A former Australian cowboy who allegedly attended an al Qaeda training camp and fought alongside the Taliban pleaded not guilty to all charges in a makeshift military courtroom here Wednesday, after an emotional reunion with family members he had not seen since leaving his outback homeland nearly five years ago.
David Hicks, 29, was escorted into the courtroom wearing a charcoal gray suit, a white button-down shirt and a tie. He did not make eye contact with members of his family, who were seated with a delegation of Australian government and other officials. They flew to the Navy base to witness the military commission proceedings here this week, the first of their kind held by the United States since World War II.
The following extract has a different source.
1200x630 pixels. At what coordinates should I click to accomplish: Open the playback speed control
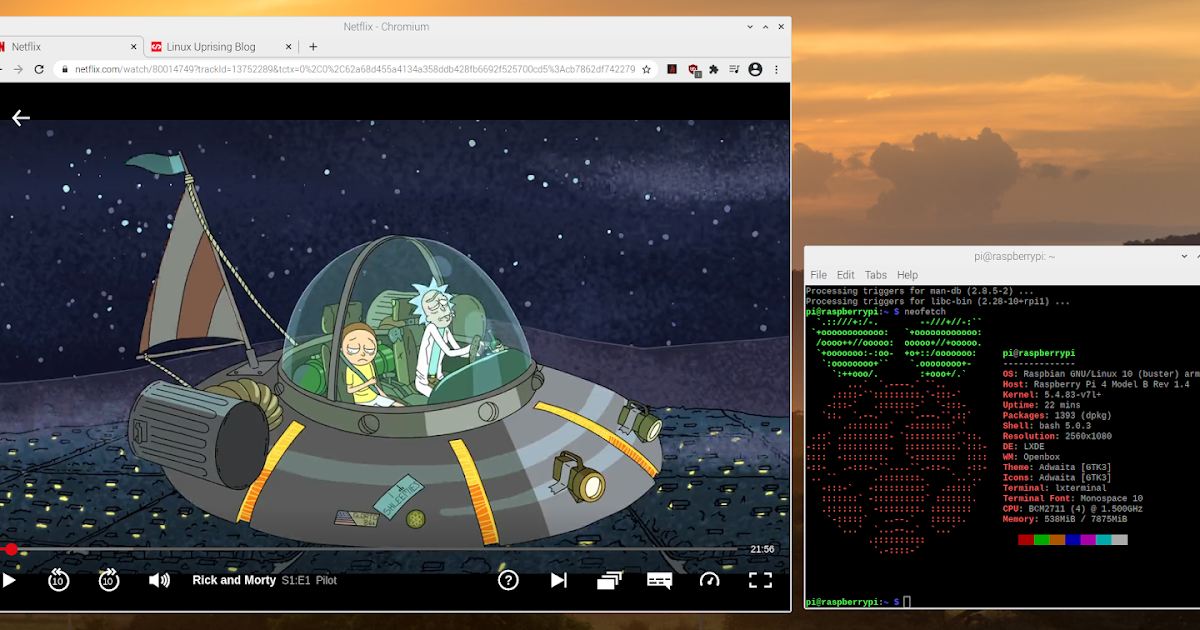point(709,580)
Hicks took his seat at the defense table and listened intently as the charges against him were read: conspiracy to commit war crimes, attempted murder and aiding the enemy. With his close-cropped hair, Hicks looked like some of the military officials sitting in the courtroom as he stood to enter his plea.
"Sir, to all charges, not guilty," he said in a deep voice with a heavy Australian accent.
Army Col. Peter E. Brownback III, who is presiding over the proceedings, adjourned the military commission for the case until Nov. 2, giving defense lawyers time to file motions seeking to have the charges dismissed. Brownback scheduled the trial to begin Jan. 10. Hicks could face life in prison if convicted.
Hicks is the only defendant from outside the Middle East to be formally charged and brought before the military commissions so far. President Bush revived the commissions two months after the Sept. 11, 2001, attacks, and administration officials pledged that the system will balance the rights of the accused against national security interests. Critics of the commissions call them relics that fail to follow rules of fundamental fairness.
Defense attorneys for Hicks picked up where the lawyer for another suspected terrorist, Salim Ahmed Hamdan, left off on Tuesday: attacking the military commissioners who will serve as judges and jurors in Hicks's case and the three other cases pending at Guantanamo Bay.
After questioning the panelists, civilian attorney Joshua Dratel asked that five of the six commission members, including Brownback, be disqualified from the proceedings, contending they cannot be fair-minded participants. The military-appointed lawyer for Hamdan had asked that the same five commissioners be discharged.
One commission member served in intelligence operations in Afghanistan. Another prepared battle plans for the Afghanistan conflict and decided which detainees should be sent to Guantanamo Bay. Another commanded a Marine reservist who perished in the World Trade Center attack, and a fourth said he was uncertain what the Geneva Conventions are.
Dratel focused much of his attention on Brownback, who was selected to be presiding officer by a close friend, retired Army Maj. Gen. John D. Altenburg Jr., chief of the military commissions. Dratel questioned Brownback's qualifications and suggested he was appointed to the post because of his personal connections.
Dratel said the two men met in 1977 and became close in 1992 when they were stationed at Fort Bragg, N.C. He said Brownback's wife worked for Altenburg, and Altenburg was the host of Brownback's retirement ceremony in 1999. Dratel described them as "close personal friends" and said Brownback called to volunteer as the presiding officer of the military commissions after Defense Secretary Donald H. Rumsfeld named Altenburg to be their appointing authority. Brownback beat out 33 other candidates for the position.
Brownback said his relationship with Altenburg would not interfere with his decision-making process. Still, he said he would forward Dratel's challenge to Altenburg, who will decide whether Brownback or any of the other commissioners will be dismissed.
Dratel and other members of Hicks's defense team, including Marine Maj. Michael Mori, argue that their client did not violate any laws in effect at the time, and that Hicks has been held illegally at Guantanamo Bay almost since the inception of the military prison camp here in January 2002.
Terry Hicks said his son dabbled with drugs and was in and out of legal trouble before he left his home in Australia for a lifetime of adventure. David Hicks "always wanted to see what was over the next fence, and as he got older the fences got taller," his father said. How Hicks went from kangaroo skinner to alleged al Qaeda fighter is unclear, but prosecutors say he converted to Islam, joined the Kosovo Liberation Army, received training in an al Qaeda camp and took up arms with the terrorist organization against U.S. forces in Afghanistan.
Before Wednesday's hearing, Hicks met with his father and stepmother, Beverly, in a room in the commission building for about 15 minutes. Terry Hicks described the visit as "pretty emotional," and said his son told him he was treated poorly after his capture. He declined to elaborate but said the treatment did not take place at Guantanamo Bay.
"There's physical abuse which he caught before he came here. The mental side is here," he said.
At the end of the day, the military permitted the Hicks family to meet one more time.
"It's going to be a while before we see him again," Terry Hicks said afterward, his voice faltering. "It's going to be pretty tough."